Torgerson 1997; Jepson et al. 2000; Kane et al. 2004; Jochelson 2007; Sutherland et al. 2008b). As

expected, the larger the incentive, the greater the change observed.

Financial incentives have also been applied to more complex behaviors such as smoking, physical

activity, and diet. Rewards are effective in increasing participation in behavior change programs, but

these diminish once the reward is withdrawn; they also have some effect in inducing short-term

changes in behavior, but these diminish over longer periods. Incentives have been shown to have

modest to no effect on short-term outcomes such as weight loss; and the evidence shows a lack of

sustained change (Kane et al. 2004; Goodman and Anise 2006; Jochelson 2007; Madore 2007; Cahill

and Perera 2008; Paul-Ebhohimhen and Avenell 2008; Sutherland et al. 2008a; Marteau et al. 2009).

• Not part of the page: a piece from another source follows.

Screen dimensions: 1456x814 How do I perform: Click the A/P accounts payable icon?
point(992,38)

However, they may be more effective as part of multi-faceted strategies than used alone (Jochelson


23.4.4 Incentives Linked to Health Insurance and Employment

As part of the German health reforms in 2004, sickness funds (insurers) have been allowed to offer

bonuses to their fund members for health promoting behavior, namely screening, immunization, checkups, and exercise (Schmidt 2007). Bonuses may take the form of cash payments, reductions in

insurance premiums, decreased co-payments on certain service use, or in kind such as sporting

equipment. Those who enrolled in the program had lower health care costs than those who did not

participate; but enrollment was on a voluntary basis and the analysis does not adjust for other factors,

such as initial health status. A similar approach has been adopted by PruHealth, a private insurer

operating in the UK and South Africa, offering lower premiums for healthy behaviors. According to

the company, costs have been reduced among the health behavior adopting group (Wilkinson 2008).

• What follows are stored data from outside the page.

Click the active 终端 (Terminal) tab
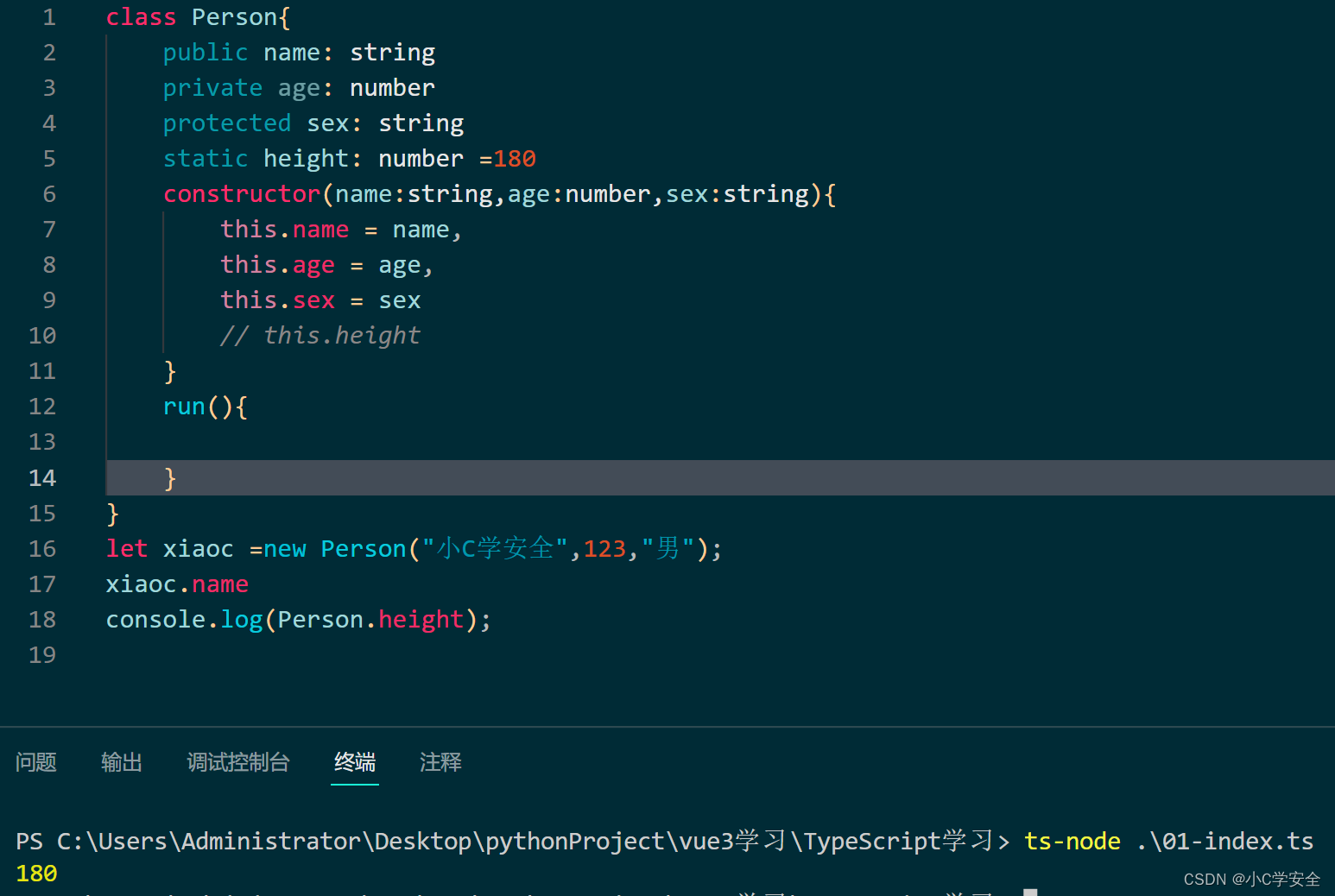This screenshot has width=1335, height=896. (x=354, y=763)
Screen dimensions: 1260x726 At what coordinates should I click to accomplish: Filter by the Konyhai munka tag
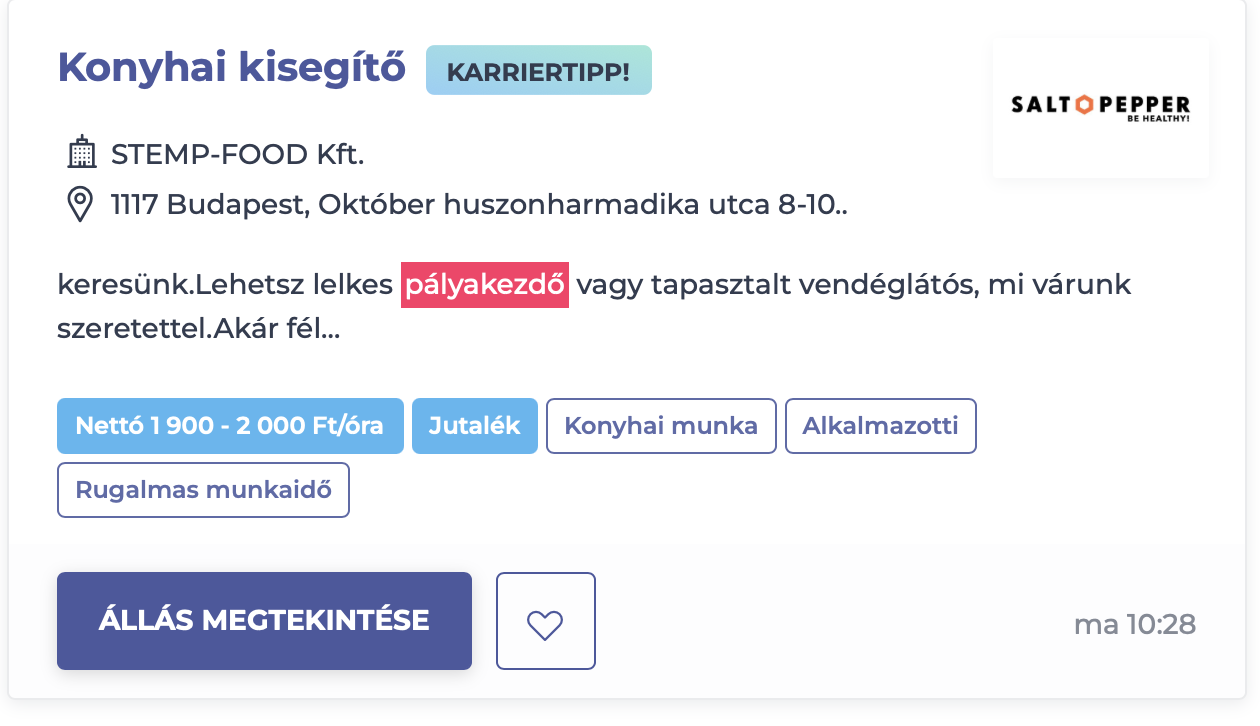[x=661, y=426]
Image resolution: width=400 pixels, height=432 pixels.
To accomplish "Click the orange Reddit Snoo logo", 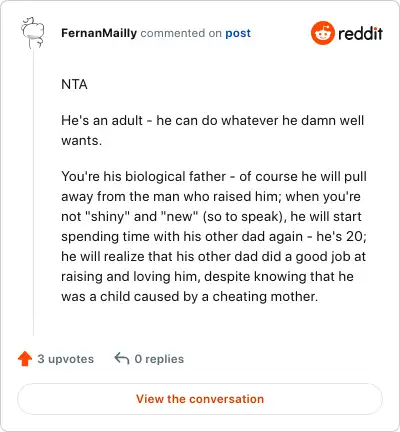I will [x=322, y=33].
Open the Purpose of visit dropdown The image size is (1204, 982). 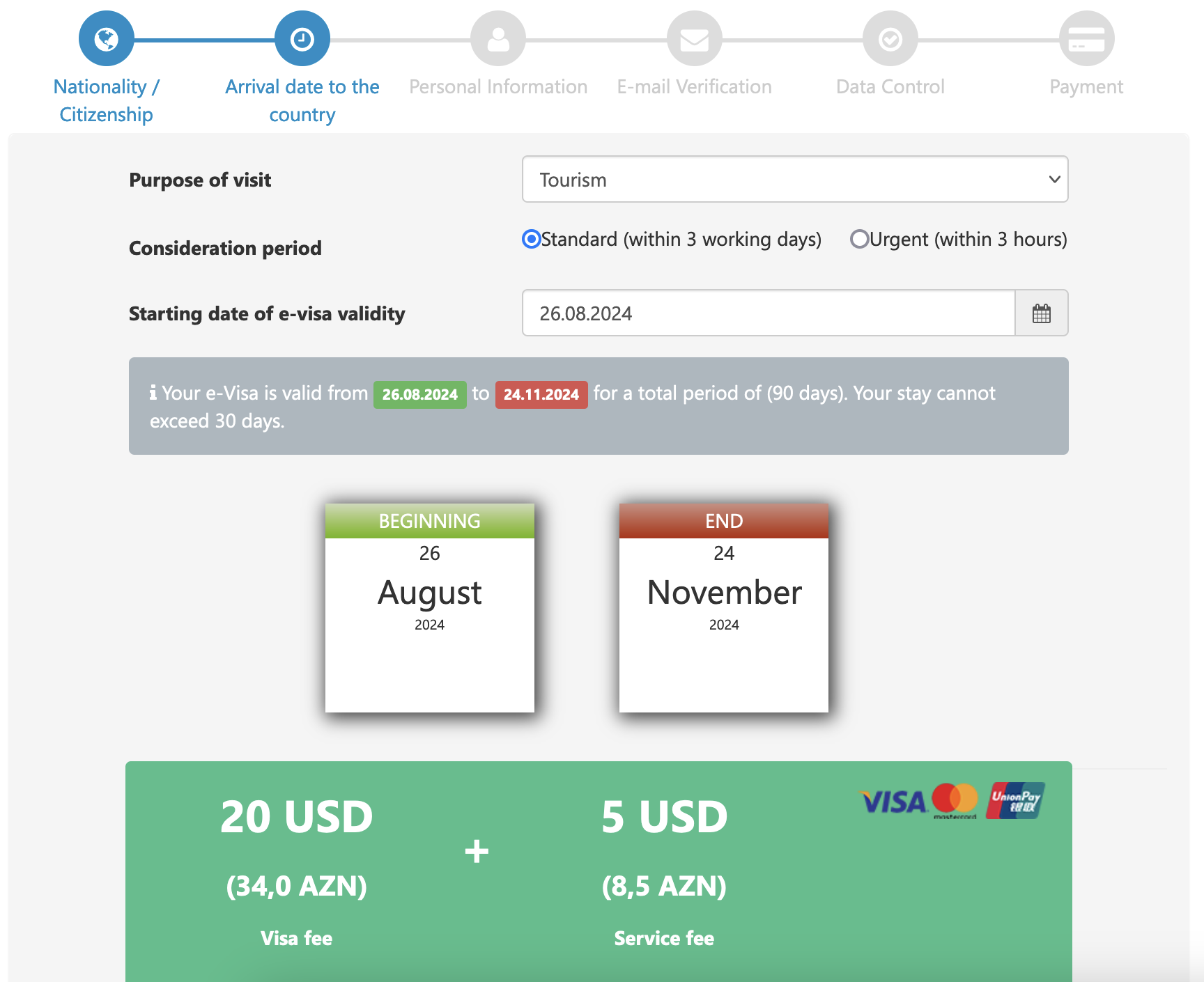pyautogui.click(x=794, y=180)
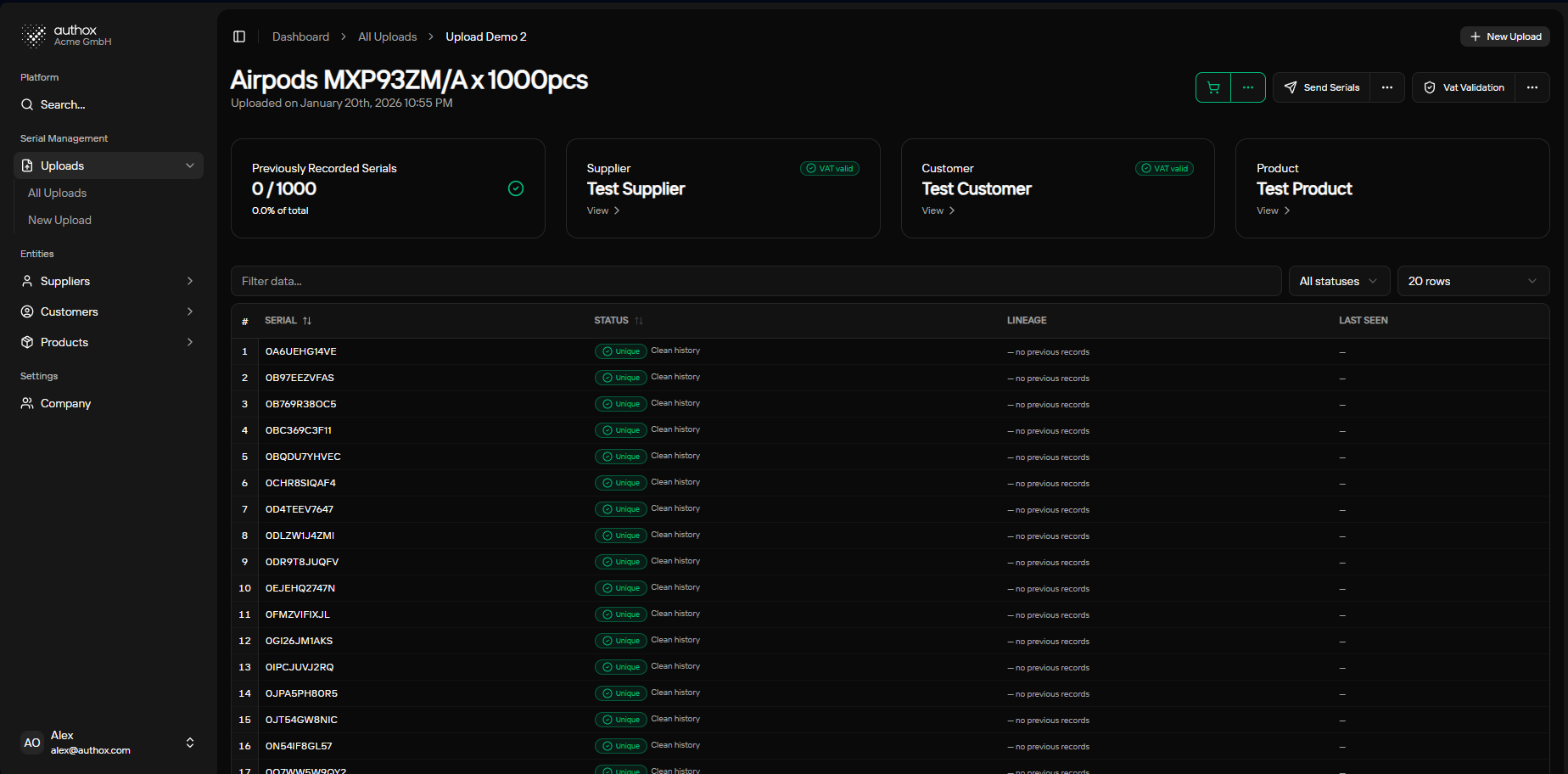
Task: Click the Send Serials button
Action: pyautogui.click(x=1322, y=87)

This is not surprising. Those who volunteer for participation in such programs are likely to be better

risks than those who do not; so in effect, this scheme allows the insurer to identify a better risk group.

Further it is not clear that these programs promote real change, or just encourage participants to forms

of behavior that are monitored and so rewarded.

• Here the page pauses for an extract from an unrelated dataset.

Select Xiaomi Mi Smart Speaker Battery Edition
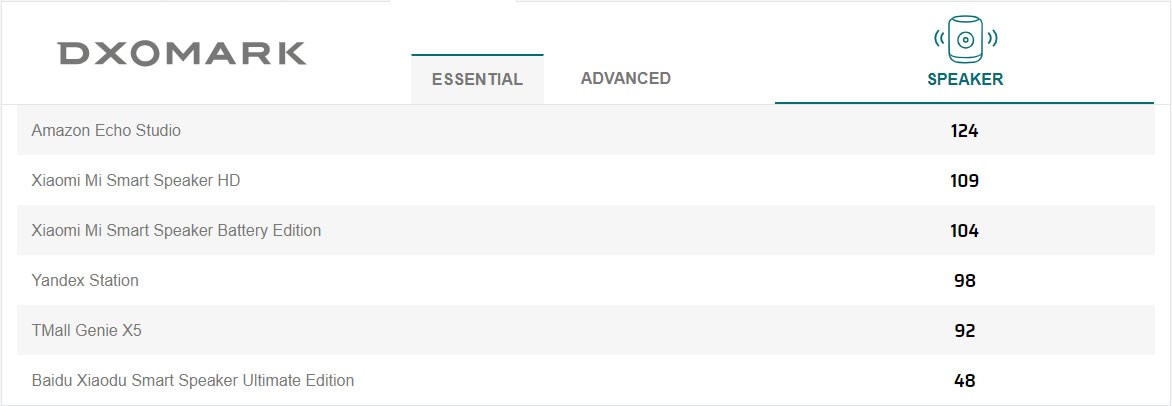The width and height of the screenshot is (1172, 406). coord(176,230)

The idea that cost savings accrue from better lifestyles, healthier employees will improve

productivity and reduce absenteeism costs, has also been used to advocate that employers subsidize

health promotion programs for over twenty years, but with little rigorous analysis to support the

assertion (Warner and Murt 1984). More recently, for example, the US Department of Health and

Human Services (2003) argued that:

Employers are becoming more aware that over-weight and obesity, lack of physical activity, and tobacco use are adversely

affecting the health and productivity of their employees and ultimately, the businesses’ bottom line...with benefit-to-cost

ratios, ranging from $1.49 to $4.91 (median of $3.14) in benefits for every dollar spent on the program

but did not provide the evaluations on which the claim is based. However, other economic evaluation

studies of health promotion programs (as discussed above) may engender some skepticism about

these claims. Health promotion at work may also be used to attract workers, by offering non-wage

benefits, or to selectively attract individuals with better health expectations.